EXERCISE BRIEF => Copy out each line of the entries where the word "Tactical" is present.

RECORD SET =>
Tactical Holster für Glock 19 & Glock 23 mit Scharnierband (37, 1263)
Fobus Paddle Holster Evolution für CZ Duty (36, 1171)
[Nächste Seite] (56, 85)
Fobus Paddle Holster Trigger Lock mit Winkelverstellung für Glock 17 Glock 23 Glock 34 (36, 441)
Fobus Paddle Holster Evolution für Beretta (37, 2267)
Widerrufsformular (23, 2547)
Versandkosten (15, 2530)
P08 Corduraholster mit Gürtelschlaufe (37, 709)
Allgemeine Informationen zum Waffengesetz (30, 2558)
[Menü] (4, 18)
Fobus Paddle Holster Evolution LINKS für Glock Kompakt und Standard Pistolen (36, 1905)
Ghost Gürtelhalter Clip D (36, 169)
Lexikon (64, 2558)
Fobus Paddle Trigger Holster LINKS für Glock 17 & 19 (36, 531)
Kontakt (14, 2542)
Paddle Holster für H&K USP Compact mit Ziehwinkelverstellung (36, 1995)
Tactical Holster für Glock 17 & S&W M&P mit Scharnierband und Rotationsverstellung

RESULT OF THIS TASK =>
Tactical Holster für Glock 19 & Glock 23 mit Scharnierband (37, 1263)
Tactical Holster für Glock 17 & S&W M&P mit Scharnierband und Rotationsverstellung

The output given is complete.